— start DATA SHOWN —

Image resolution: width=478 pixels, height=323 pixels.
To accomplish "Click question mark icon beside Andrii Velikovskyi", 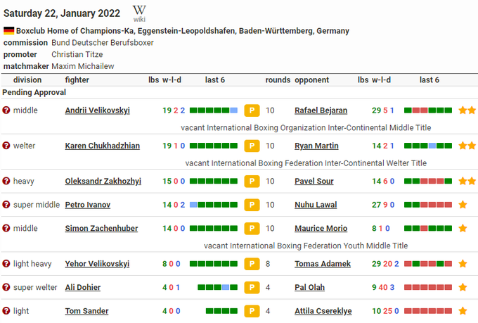I will click(6, 110).
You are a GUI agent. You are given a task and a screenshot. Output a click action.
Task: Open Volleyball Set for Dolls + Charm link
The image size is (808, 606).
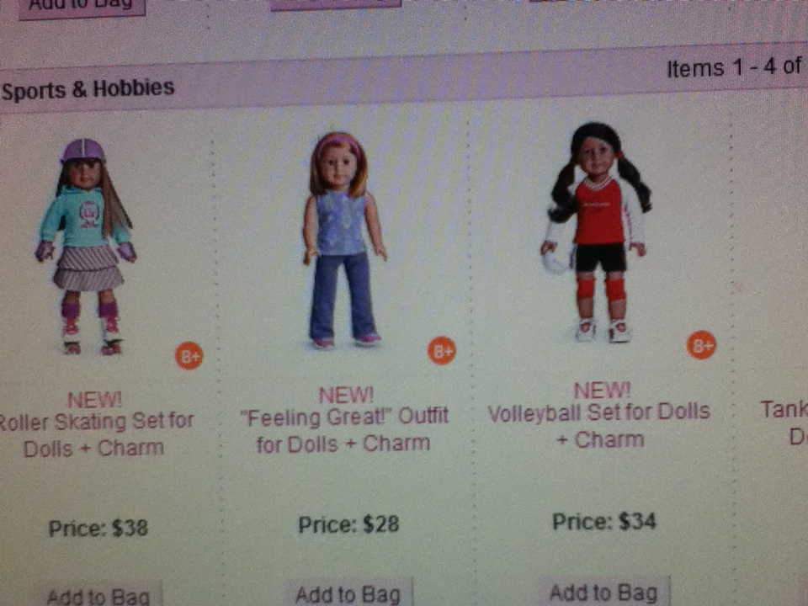point(599,426)
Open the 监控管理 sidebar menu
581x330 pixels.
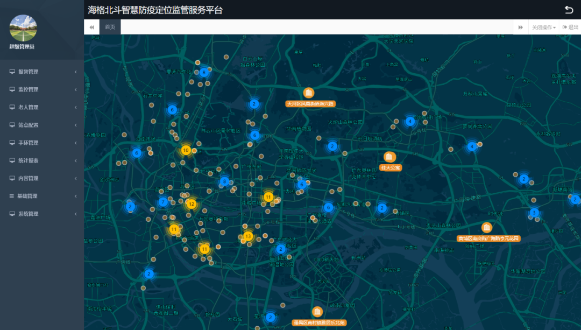(x=28, y=89)
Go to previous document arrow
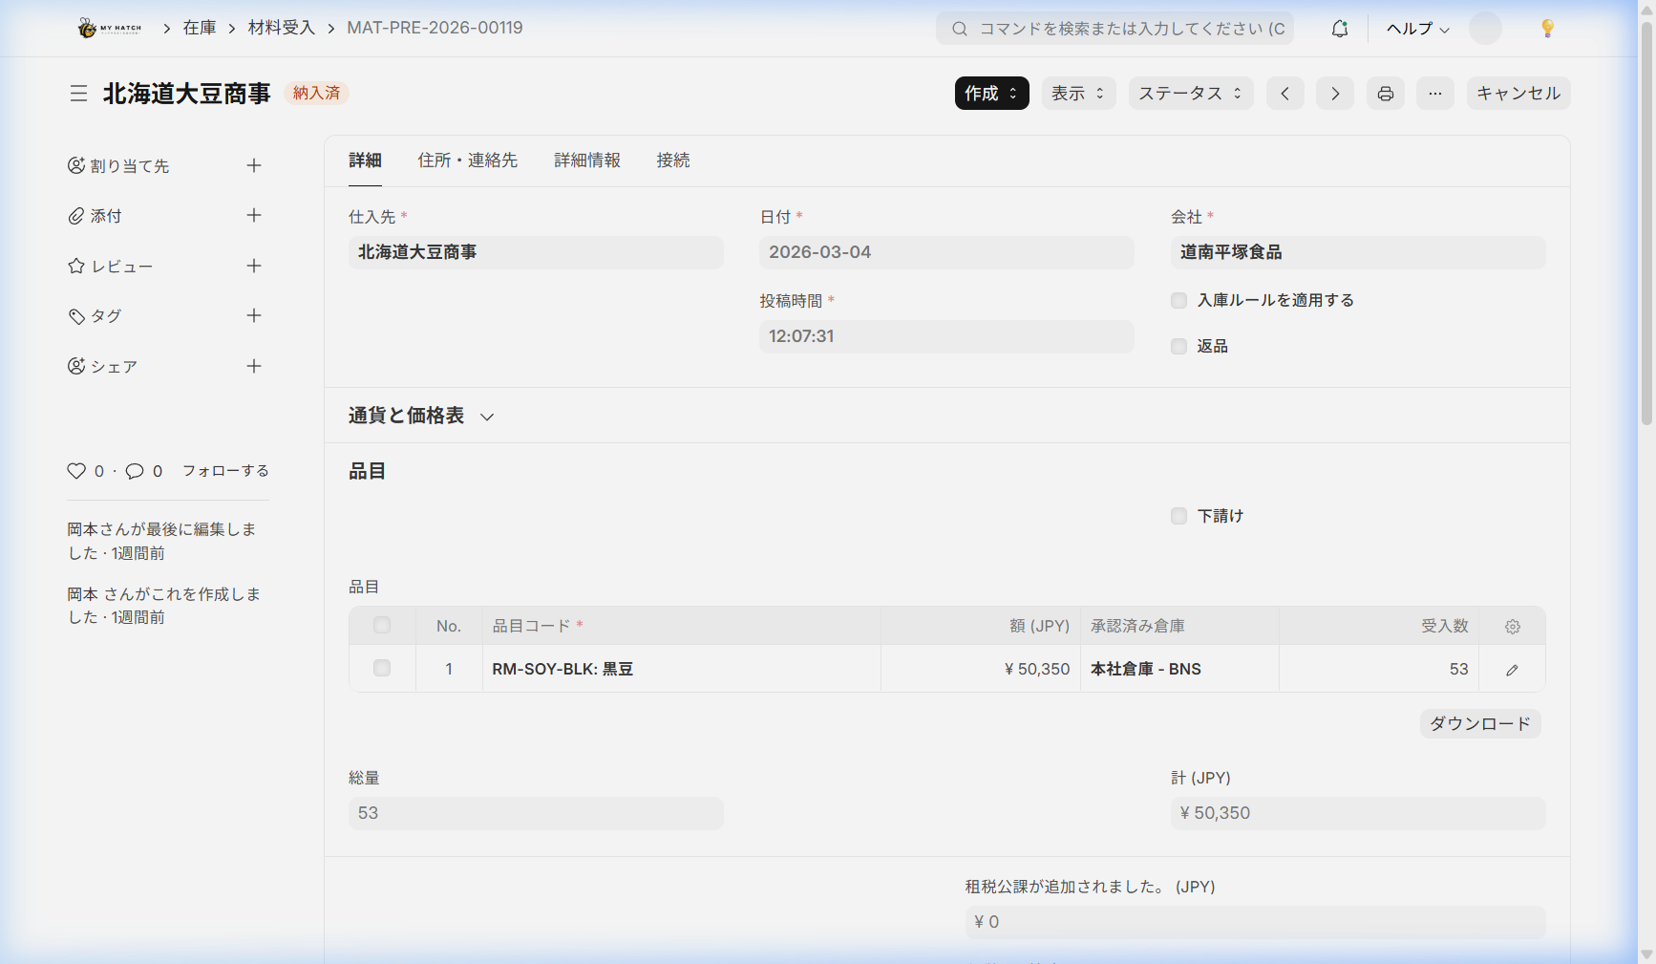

— end DATA SHOWN —

EXERCISE TASK:
Render the lines of the listing as a Markdown table with the columns "Row" and "Line", starting at the line containing "Open the 监控管理 sidebar menu" and ending at the end of the listing. Skip blank lines and leave the pictures out.

FINISHED ANSWER:
| Row | Line |
|---|---|
| 1 | Open the 监控管理 sidebar menu |
| 2 | 581x330 pixels. |
| 3 | (x=28, y=89) |
| 4 | Go to previous document arrow |